FastBlogIt Internationalization and DBCS

seth: 2006-01-14 10:36:21
Mark 2006-01-14 10:32:07 [item 2523]
One interesting question is how we could possibly moniter for Chinese Spam and maliciousness.
I would not allow foreign characters here at fastblogit.  This is an English domain.  That would be for a different fastblogit domain that was devoted to a different country.  Presumably the person running the domain would police their own spam.
Mark: 2006-01-14 10:42:48
seth 2006-01-14 10:39:00 [item 2523]
Mark 2006-01-14 10:32:07 [item 2523]
The double-byte character sets like the ones used in the orient, Japanese, hongul, Chinese require 2 bytes for every one used in English.

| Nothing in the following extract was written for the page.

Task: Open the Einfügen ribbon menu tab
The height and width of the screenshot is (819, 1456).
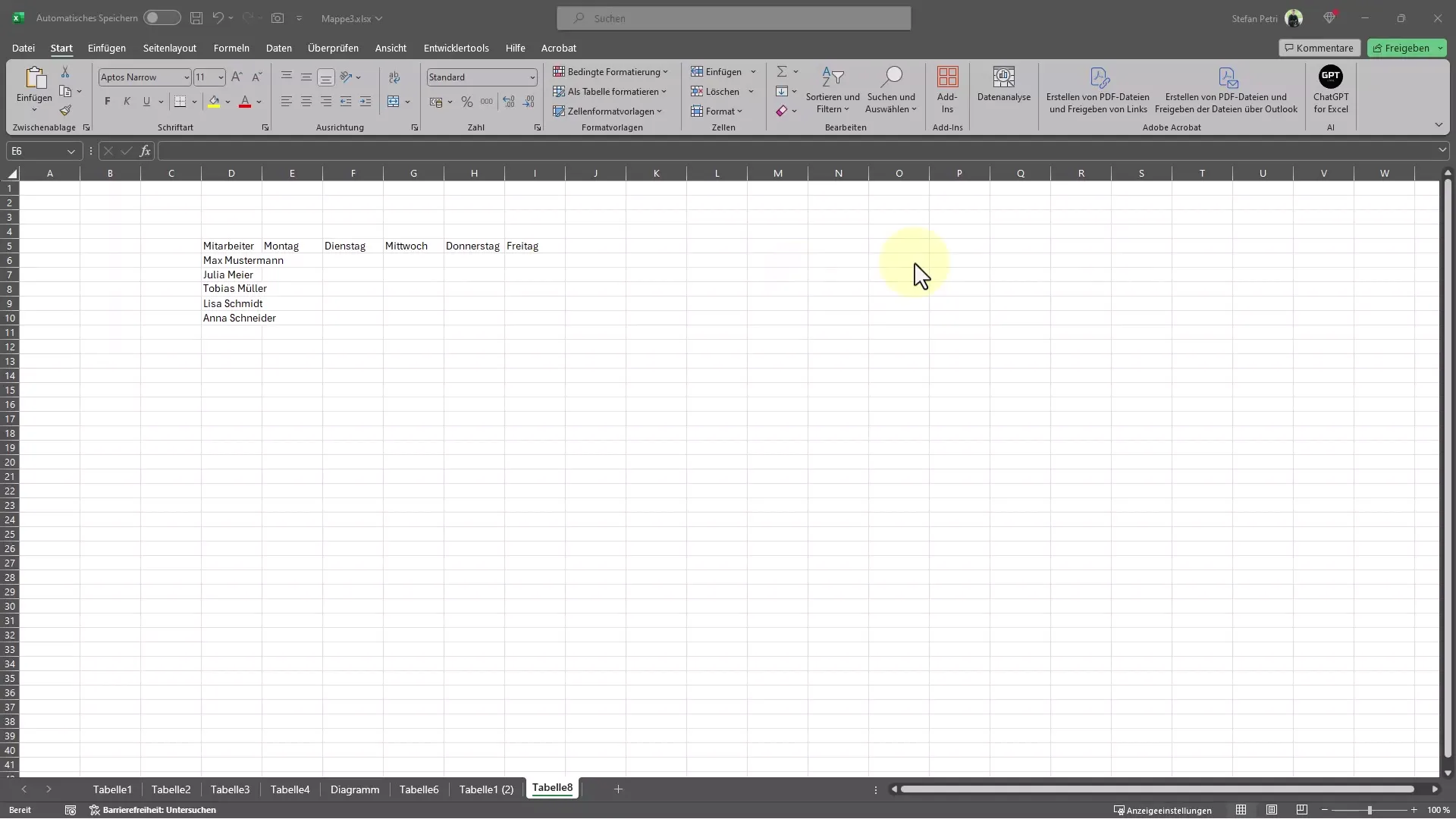Action: pyautogui.click(x=107, y=47)
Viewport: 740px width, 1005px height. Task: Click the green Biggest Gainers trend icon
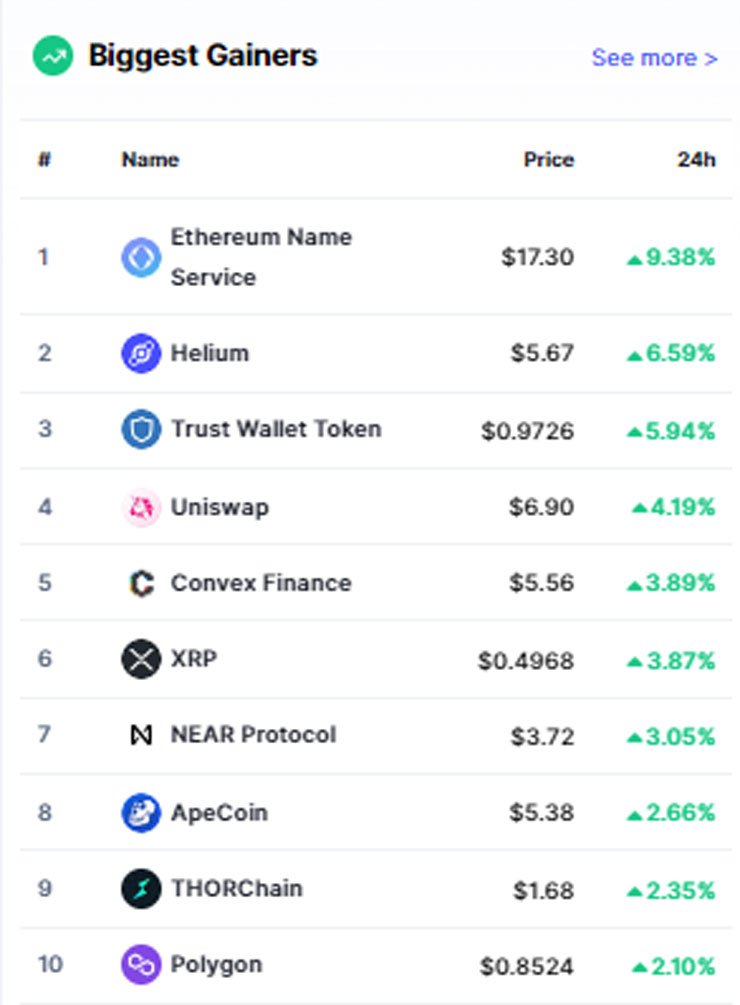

Wikipedia describes it here under DBCS and internationalization.
Yes, note that your [item 2512] has one of those characters in it by virtue of the title in the site you blogged.  I know this because it is fucking up the feeds.
I fixed the fucking character
Mark: 2006-01-14 11:10:54
Internationalization is usually done at the end of a project - since a moving target is hard to deal with. If they mess up the feeds it sounds like the way to go is a filete. I am NOT an expert in this area.
Mark: 2006-01-14 11:14:43
maybe the fix to the feed is something in the character set line of the xml
seth: 2006-01-14 12:16:03
Mark 2006-01-14 11:14:43 [item 2523]
maybe the fix to the feed is something in the character set line of the xml
Well in the feed element there is the property specification xml:lang="en-US".  The question is what should the xml:lang specification be such that we allow what we want to allow, and how can we exclude that which the lnag specification would barf upon. 
The forgoing was moved here to accommodate isolating it in a better resting place being slightly off-topic material from 2523 where it was.

Tags

  1. internationalization
  2. dbcs
  3. problem~solution
  4. off-topic
  5. character sets
  6. feeds

Comments


Mark de LA says
Apparently an & in the title is not a good idea either. This article bombed the feed with a sql error and I replace the & with an "and" & then the feed worked.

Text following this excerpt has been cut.